Yes, it's a stereotype, but in this case, it's one based in reality -- for seeking appropriate health care is not just a Jewish obsession, it's a mitzvah, a religious obligation before God.
When we say a toast, we say, "L'Chaim - to life." But have you ever asked, "why these particular words?" Why not to wealth, or power- or to pleasure, knowledge, or beauty? It is because Life itself is the most central value in Judaism.
Most of us have, at one time or another, been asked, "What do Jews believe about the afterlife?" We answer something like this: "We Jews understand that our relationship and covenant with God is in and for this world. We have been assigned the task of making the most of the miraculous gift of life - of consciousness, of joy and pleasure and meaning - and to help leave this existence a bit better for our having been in it."
Ours is a faith of this world - concerned with the Life with which we have been blessed and our responsibilities and rewards in the here and now. That is why we do not condone asceticism -- because God has placed us in this garden to enjoy its fruits - and to tend it and till it.
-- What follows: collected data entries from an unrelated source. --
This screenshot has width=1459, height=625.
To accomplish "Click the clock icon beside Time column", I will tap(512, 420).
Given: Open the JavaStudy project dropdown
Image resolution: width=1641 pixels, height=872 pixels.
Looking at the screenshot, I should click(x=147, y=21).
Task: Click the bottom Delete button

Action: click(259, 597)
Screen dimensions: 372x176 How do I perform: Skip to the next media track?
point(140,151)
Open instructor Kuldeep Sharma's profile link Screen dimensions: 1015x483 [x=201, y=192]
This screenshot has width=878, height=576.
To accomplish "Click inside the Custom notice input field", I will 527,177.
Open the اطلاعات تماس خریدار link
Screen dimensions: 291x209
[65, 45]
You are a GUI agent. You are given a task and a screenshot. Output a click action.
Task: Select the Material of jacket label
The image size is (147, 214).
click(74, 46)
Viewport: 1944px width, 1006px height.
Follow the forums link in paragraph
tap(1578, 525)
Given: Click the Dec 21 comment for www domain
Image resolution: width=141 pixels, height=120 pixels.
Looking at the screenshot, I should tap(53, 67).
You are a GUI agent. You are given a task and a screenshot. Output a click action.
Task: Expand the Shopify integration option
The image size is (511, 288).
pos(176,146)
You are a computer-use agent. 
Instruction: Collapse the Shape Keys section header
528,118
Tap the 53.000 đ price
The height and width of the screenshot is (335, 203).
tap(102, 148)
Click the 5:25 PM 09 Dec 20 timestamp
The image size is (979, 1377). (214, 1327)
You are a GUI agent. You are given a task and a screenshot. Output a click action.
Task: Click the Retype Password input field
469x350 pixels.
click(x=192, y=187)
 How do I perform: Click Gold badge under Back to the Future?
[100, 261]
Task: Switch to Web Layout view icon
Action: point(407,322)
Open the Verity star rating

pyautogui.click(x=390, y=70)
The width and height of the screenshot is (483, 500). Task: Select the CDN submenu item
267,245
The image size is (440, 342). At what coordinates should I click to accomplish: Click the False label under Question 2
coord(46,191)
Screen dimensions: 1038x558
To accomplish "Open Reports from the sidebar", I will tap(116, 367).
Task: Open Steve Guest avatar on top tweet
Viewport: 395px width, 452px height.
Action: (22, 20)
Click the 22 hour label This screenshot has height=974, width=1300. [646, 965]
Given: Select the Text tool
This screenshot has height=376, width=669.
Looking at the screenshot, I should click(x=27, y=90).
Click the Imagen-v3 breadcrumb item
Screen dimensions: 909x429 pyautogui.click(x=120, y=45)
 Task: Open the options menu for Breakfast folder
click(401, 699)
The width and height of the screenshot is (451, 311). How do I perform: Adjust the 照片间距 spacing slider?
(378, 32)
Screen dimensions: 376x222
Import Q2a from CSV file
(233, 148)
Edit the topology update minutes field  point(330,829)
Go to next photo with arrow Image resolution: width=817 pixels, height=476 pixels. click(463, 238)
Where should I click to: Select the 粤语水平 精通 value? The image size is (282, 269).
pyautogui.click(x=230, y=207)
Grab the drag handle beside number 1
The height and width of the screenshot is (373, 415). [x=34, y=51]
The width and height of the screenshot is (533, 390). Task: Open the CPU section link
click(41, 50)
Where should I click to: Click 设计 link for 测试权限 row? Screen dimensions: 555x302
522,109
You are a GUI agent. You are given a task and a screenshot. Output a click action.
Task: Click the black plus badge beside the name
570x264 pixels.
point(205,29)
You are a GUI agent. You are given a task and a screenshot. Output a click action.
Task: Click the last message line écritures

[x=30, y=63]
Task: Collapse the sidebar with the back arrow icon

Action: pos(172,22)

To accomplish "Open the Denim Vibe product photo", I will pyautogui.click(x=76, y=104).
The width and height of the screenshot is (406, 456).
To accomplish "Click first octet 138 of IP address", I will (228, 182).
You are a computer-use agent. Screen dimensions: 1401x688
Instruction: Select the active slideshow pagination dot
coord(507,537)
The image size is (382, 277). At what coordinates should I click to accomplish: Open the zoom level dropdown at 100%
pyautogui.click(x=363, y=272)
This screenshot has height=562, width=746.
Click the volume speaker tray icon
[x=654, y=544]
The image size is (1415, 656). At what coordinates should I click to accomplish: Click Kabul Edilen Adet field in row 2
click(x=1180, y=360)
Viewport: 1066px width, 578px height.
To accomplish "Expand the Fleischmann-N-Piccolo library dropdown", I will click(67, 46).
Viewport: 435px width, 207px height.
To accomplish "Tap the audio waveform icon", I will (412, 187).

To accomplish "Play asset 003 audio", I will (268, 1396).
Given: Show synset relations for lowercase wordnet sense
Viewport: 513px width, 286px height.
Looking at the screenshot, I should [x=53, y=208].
The words "L'Chaim" are, in a single phrase, the clearest, simplest statement of what our tradition teaches us to hold most precious.
What, then, is Judaism's commitment to the art and science of healing? And what has Judaism to say concerning the responsibilities of society to provide for the optimal health of its members? What counsel does our faith give us as we grapple with the ever-eroding state of health care in the United State?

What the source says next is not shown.